* Begin EXTRACTED TEXT *

In which I complain about spoilers before getting into spoilers.

§ May 25th, 2016 § Filed under pal plugging, retailing, this week's comics § 10 Comments

In regards to my previous post, pal Andrew had his own take on the decline of the Legion of Super-Heroes, and makes a cogent argument that it wasn’t necessarily Zero Hour what done the deed.

And hey, blogging brother Tim has also opened the floor to questions, so while you’re waiting for me to finish answering what you’ve asked me, why not pick Tim’s brain?

BIG SPOILERS FOLLOWING for DC Universe Rebirth #1 (like you don’t know ’em already) and…well, I don’t really spoil Captain America: Steve Rogers #1

So anyway, about this:

First, I’m not thrilled about full spoilers for this comic getting spread all over the place days before it’s even available for sale. Comics can be a hard enough sell already, without removing yet one more incentive for buying. “What shocking surprises await within? Well, read this website and find out…save yourself buying the comic.” Gee, thanks guys, not like I didn’t order a pile of these for my shelves.

There are a couple of things that keep this from being entirely disastrous, saleswise. It could be that said spoilers might encourage people to pick up the comic, in a “I gotta see this” kind of way. Not to mention, actually reading the comic is an entirely different experience from reading a list of plot points. And there’s the fact that it’s 80 pages of comics for $2.99, which is a swell deal, though I suppose the more critically-minded may be of the “the food was terrible, but such great portions!” opinion on the matter.

Plus, there’s the fact that, believe it or not (and as I’ve mentioned on my site before) some people going to comic shops aren’t plugged into every social network and comic website, and their engagement with comic news begins and ends with walking into the comic shop, looking at the rack and picking out their books, and walking out again. Oh, and reading them eventually, too, I guess.

Anyway, I enjoyed the comic, and hopefully my customers will, too. Oddly enough, it’s actually strangely touching at one point, when a character who’s returned from the pre-New 52 universe finally connects with one of the rebooted characters. It’s probably as emotionally affecting as it is because it’s not just that we’re seeing these two characters reuniting, but that the fictional universe we readers thought was washed away forever may have a chance at coming back. Yes, that’s a silly thing to get emotional over, but I’m not made of stone.

I know DC has tried to walk back, or at least refurbish, revamps/reboots before…Kingdom and “Hypertime” being the most notable line-wide attempt at doing so. That the New 52/Flashpoint reboot was so obviously a last-minute decision, with the cracks showing almost immediately, the overall story premise of “Rebirth” being a pushback against a timeline purposefully inflicted by unknown parties upon the DCU certainly brings all these shenanigans to an almost metatextual level. That these parties appear to be the characters from Watchmen, one of the sources of the “grim/realistic” superhero trend that “Rebirth” appears to be rebuffing…well, no danger of subtlety of theme here, I suppose.

* End EXTRACTED TEXT *
* Begin DATA EXCERPT *

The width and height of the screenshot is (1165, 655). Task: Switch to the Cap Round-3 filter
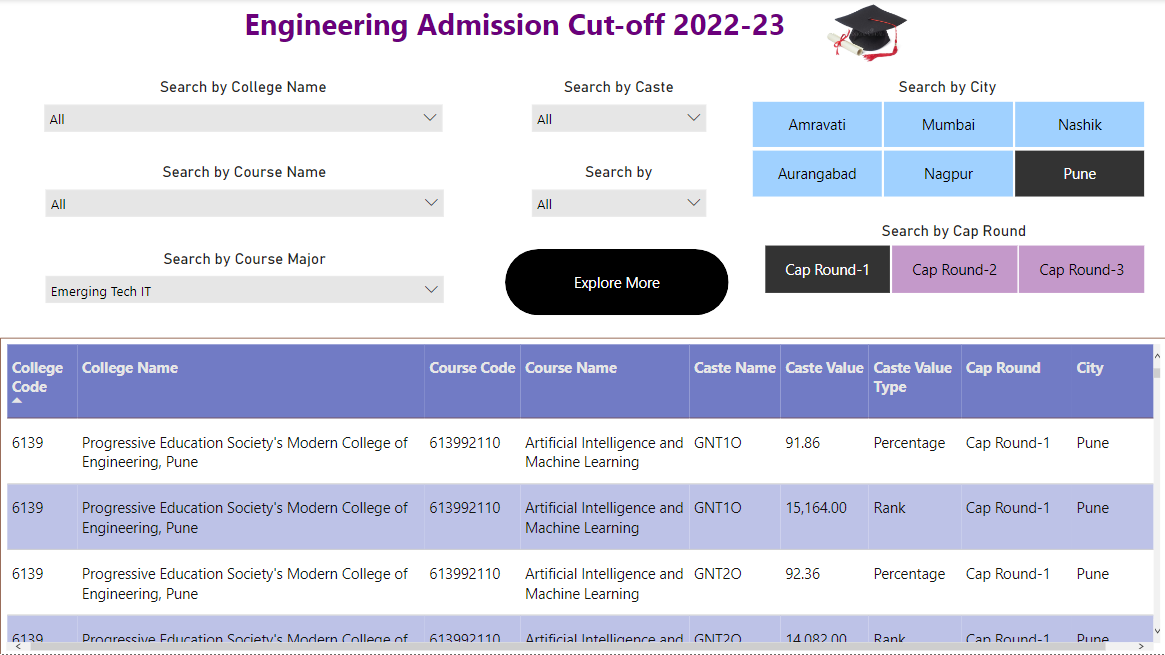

* End DATA EXCERPT *

- **PROMPT A**:
Echo the passage in the comics blog post above, starting at "In which I complain" and ending at "pick Tim’s brain?".
- **PROMPT B**:
Answer these from the comics blog post above:
(i) On what date was the post filed?
(ii) How many pages of comics does the issue contain, and at what price?
(iii) What does the post call DC's most notable line-wide attempt at walking back earlier revamps?

- **EXERCISE RESPONSE A**:
In which I complain about spoilers before getting into spoilers.

§ May 25th, 2016 § Filed under pal plugging, retailing, this week's comics § 10 Comments

In regards to my previous post, pal Andrew had his own take on the decline of the Legion of Super-Heroes, and makes a cogent argument that it wasn’t necessarily Zero Hour what done the deed.

And hey, blogging brother Tim has also opened the floor to questions, so while you’re waiting for me to finish answering what you’ve asked me, why not pick Tim’s brain?

- **EXERCISE RESPONSE B**:
(i) May 25th, 2016
(ii) 80 pages for $2.99
(iii) Kingdom and "Hypertime"